J.-M. Aphatie.- Bonjour, D. Bussereau.
 
R.- Bonjour, J.-M. Aphatie.
 
Q.- Une manifestation mal connue du grand public débute, aujourd'hui, à Paris. Il s'agit du Congrès mondial de la route qui réunit 70 délégations ministérielles. C'est quoi le Congrès mondial de la route ?
 
R.- C'est tous les responsables routiers du monde entier : les ministres, les entreprises, les administrations. Cette année, c'est intéressant : 1) parce que ça se passe à Paris, c'est une bonne chose. Et 2) parce qu'on va parler du développement durable, donc on va sortir de la route pour aller sur des thèmes plus importants.
 
Q.- Il faut construire les routes, c'est encore le mot d'ordre. Donc, il faut continuer à polluer ?
 
R.- Ecoutez, il faut toujours construire des routes parce que, d'abord, il y a beaucoup de pays dans le monde qui voudraient bien avoir un réseau routier pour accéder à un minimum de développement économique. Et puis, dans des pays comme le nôtre, il faut finir un peu notre réseau autoroutier, le rendre plus sûr, plus sécurisé, tenir compte naturellement des pollutions. Ca, ça fera partie des grands débats du "Grenelle de l'Environnement". Et c'est la question, ce matin, sur laquelle j'ai entendue que réagissaient vos auditeurs.
 
Q.- Oui, parce que G. Coche, journaliste à RTL, raconte que les associations font état d'un quasi consensus dans la préparation de ce fameux "Grenelle de l'Environnement". La vitesse pourrait être réduite à 120 kilomètres sur les autoroutes.

JEU DE DONNÉES -
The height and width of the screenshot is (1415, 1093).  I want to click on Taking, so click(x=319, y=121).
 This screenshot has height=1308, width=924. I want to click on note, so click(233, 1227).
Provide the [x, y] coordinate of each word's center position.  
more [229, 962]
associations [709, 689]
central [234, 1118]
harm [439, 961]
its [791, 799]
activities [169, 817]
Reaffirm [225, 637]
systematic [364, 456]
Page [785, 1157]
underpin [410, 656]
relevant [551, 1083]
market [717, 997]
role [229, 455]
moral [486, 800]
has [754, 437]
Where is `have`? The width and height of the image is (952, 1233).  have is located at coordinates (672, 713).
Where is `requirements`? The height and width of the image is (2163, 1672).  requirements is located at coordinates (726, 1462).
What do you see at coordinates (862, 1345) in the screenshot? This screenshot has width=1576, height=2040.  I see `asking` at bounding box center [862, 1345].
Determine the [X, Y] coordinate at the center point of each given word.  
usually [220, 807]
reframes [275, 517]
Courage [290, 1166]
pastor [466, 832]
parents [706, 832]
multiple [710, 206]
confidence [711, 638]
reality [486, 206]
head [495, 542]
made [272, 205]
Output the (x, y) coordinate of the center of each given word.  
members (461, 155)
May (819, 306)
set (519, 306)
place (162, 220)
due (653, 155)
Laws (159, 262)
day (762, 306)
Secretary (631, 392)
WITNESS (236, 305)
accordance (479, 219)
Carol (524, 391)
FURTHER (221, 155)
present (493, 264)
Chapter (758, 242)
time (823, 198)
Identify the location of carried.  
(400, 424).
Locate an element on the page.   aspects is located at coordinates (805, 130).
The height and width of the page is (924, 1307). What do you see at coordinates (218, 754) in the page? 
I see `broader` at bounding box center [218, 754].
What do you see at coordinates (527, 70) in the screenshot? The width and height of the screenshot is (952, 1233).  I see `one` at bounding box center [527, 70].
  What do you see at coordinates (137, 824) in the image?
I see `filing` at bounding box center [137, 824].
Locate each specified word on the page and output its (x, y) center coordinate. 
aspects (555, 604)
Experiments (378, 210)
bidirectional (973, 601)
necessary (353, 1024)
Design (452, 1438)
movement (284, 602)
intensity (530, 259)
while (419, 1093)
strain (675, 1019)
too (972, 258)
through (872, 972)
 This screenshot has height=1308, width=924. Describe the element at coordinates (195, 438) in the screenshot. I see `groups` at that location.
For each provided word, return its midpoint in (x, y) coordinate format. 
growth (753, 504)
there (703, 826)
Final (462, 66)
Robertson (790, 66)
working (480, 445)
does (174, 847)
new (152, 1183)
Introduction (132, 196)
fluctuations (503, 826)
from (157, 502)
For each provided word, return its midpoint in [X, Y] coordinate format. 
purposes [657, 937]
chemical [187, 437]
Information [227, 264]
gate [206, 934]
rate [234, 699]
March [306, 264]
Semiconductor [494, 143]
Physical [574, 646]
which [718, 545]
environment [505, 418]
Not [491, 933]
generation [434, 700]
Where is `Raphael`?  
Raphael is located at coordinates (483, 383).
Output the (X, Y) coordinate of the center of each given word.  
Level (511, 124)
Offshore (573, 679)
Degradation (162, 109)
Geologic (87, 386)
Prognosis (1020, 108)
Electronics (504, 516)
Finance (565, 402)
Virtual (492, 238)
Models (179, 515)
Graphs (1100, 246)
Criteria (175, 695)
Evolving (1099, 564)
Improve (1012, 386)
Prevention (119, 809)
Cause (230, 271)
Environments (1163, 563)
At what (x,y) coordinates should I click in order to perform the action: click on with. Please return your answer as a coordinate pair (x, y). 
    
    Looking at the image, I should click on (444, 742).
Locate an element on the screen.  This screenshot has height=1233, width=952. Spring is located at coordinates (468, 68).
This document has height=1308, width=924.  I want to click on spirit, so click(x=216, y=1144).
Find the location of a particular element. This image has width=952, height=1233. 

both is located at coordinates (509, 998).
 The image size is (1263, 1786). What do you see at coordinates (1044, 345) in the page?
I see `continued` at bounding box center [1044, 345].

CONSIGNES ÉCRITES -
1. D'après l'extrait de page, combien de délégations ministérielles le Congrès mondial de la route réunit-il ?
2. Mettez sous forme de liste numérotée les lignes du listing, en commençant à celle qui contient "from (157, 502)" et en vous arrêtant après celle qui contient "Prevention (119, 809)", sans reprendre les lignes vides.

RÉPONSES AUX CONSIGNES -
1. Il réunit 70 délégations ministérielles.

2.
1. from (157, 502)
2. For each provided word, return its midpoint in [X, Y] coordinate format. 
3. purposes [657, 937]
4. chemical [187, 437]
5. Information [227, 264]
6. gate [206, 934]
7. rate [234, 699]
8. March [306, 264]
9. Semiconductor [494, 143]
10. Physical [574, 646]
11. which [718, 545]
12. environment [505, 418]
13. Not [491, 933]
14. generation [434, 700]
15. Where is `Raphael`?  
16. Raphael is located at coordinates (483, 383).
17. Output the (X, Y) coordinate of the center of each given word.  
18. Level (511, 124)
19. Offshore (573, 679)
20. Degradation (162, 109)
21. Geologic (87, 386)
22. Prognosis (1020, 108)
23. Electronics (504, 516)
24. Finance (565, 402)
25. Virtual (492, 238)
26. Models (179, 515)
27. Graphs (1100, 246)
28. Criteria (175, 695)
29. Evolving (1099, 564)
30. Improve (1012, 386)
31. Prevention (119, 809)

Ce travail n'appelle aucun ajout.